6G72T 3.0 liter Turbo
The 6G72T 3.0L Turbo was designed for the 3000 GT (or the Dodge Stealth depending on the year). This engine produced almost 200 hp without the turbo, but with a turbo it could produce 320 hp. The 3000GT itself is still sought after to this day as the 6G72T is not only a great engine on its own, but it can also be tuned to handle a lot of horsepower. This particular model came with a biturbo.
6G engines are still produced in Mitsubishi cars to this day and are currently in their 5th generation.

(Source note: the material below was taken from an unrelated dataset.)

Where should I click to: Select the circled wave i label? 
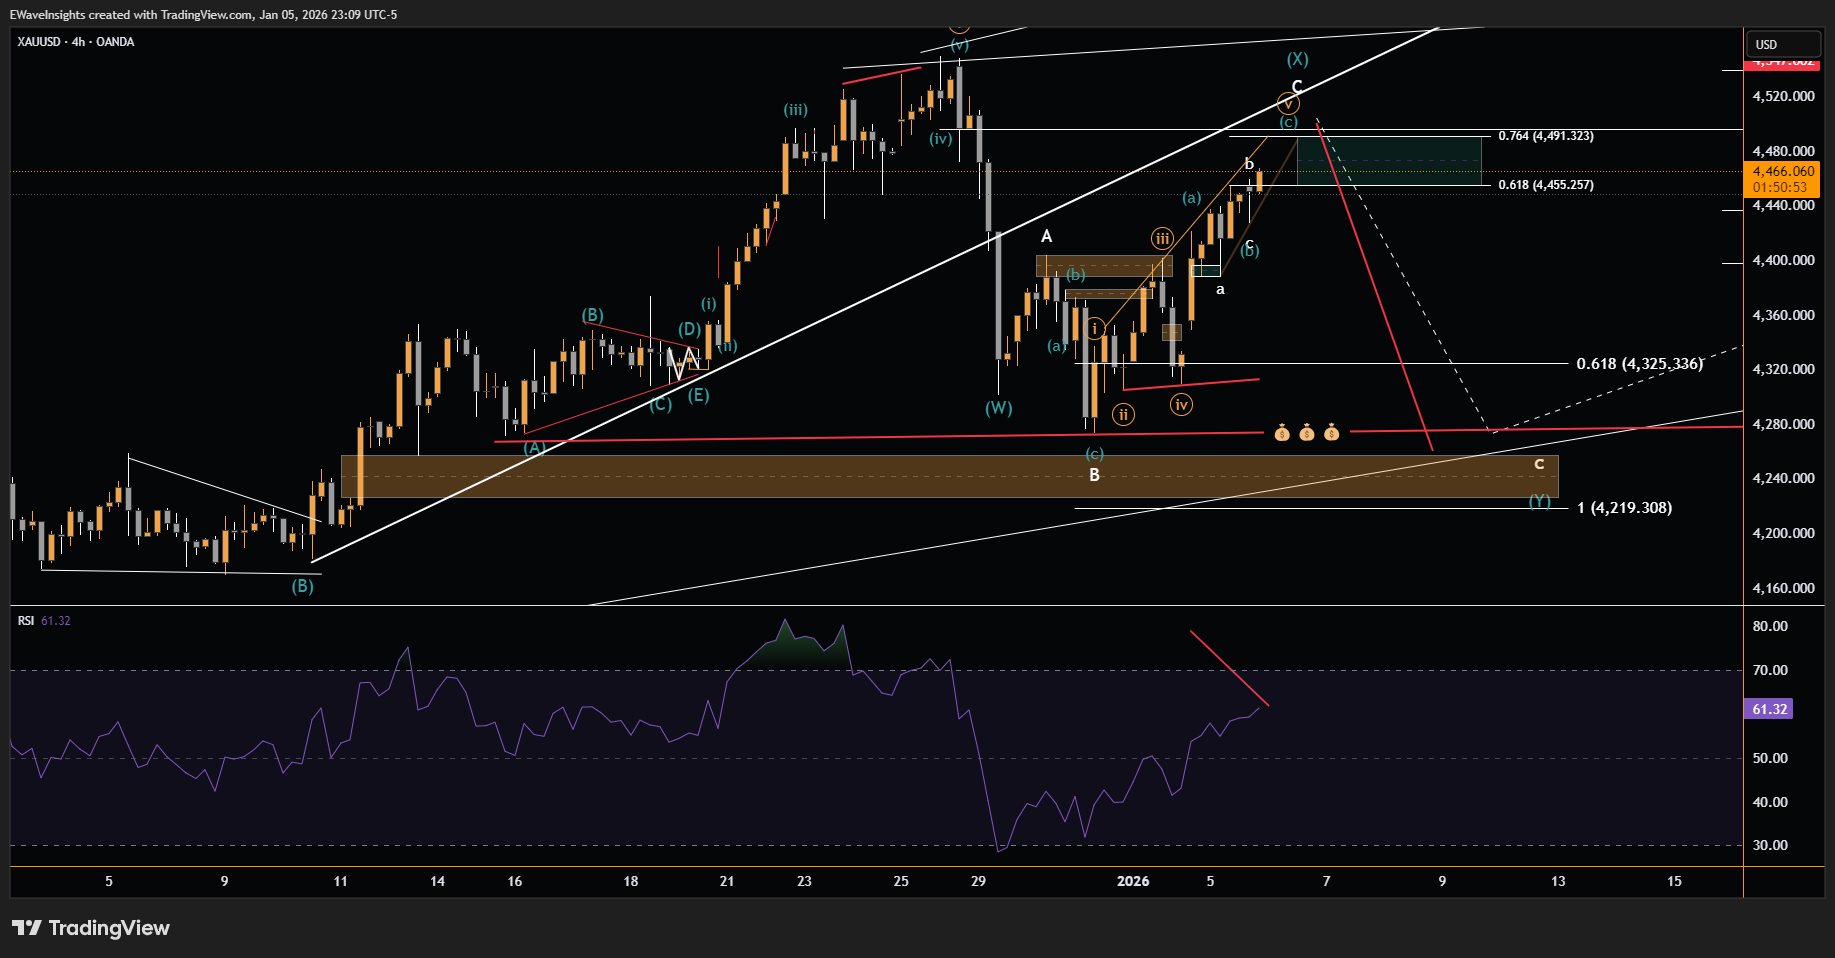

The Skyline GT-R is simply magnificent. She became the car of a franchise in Fast and Furious and is loved by car enthusiasts around the world. This is largely due to the engine. The RB26DETT provided consistent power all around and with both turbos. He was reported to develop around 276 horsepower per person due to gentleman’s agreement, but he could actually produce around 280 horsepower. The motor is easy to adjust, allowing it to transform into a powerful JDM machine.
This engine was used in 3 separate generations of the Skyline, the R32 GT-R, the R33 GT-R and the R34 GT-R.
2JZ-GTE – Toyota Supra MK IV
The 2JZ-GE is easily one of the best engines of the Gentleman’s Agreement era. Its inline-6 ââwith two turbos could deliver enormous power without tuning. At the base level, it can produce 280-300 horsepower. Once set, it can handle up to 1000hp.
The Supra MK IV is loved by car enthusiasts around the world. It wasn’t just a JDM beast on its own, but it could be upgraded to do almost anything you wanted to do with it.
The Subaru EJ20 has become a rally icon over the years. The engine itself has been put to the test on some of the toughest courses ever and it could come back for more. The sheer efficiency of the engine itself has kept many second generation Subarus still on the road today. Many people who have owned a Subaru WRX attest to this. By putting the pistons to the side, Subaru engineers found that it created less vibration, which allowed the engine to run longer without breaking down.
The EJ20 by itself was powerful, but adding a turbo to it like they did in the rally version had it put out 250 hp and beyond.
The NSX was first released to the market in 1991 and was one of the first Japanese cars designed as a supercar. Its entire chassis was made entirely of aluminum, which allowed the engine itself to shine. V6s typically have a 60 degree piston firing angle, but in the NSX they decided to set the piston angle on the JNC1 to a 90 degree angle. It was to keep a low center of gravity.
The JNC1 has been tweaked and reworked over the years for the NSX, but the value of advancing what a car can do remains.
With cars, it’s all about power, and that means a bigger engine means more power. These cars are packed with power under the hood!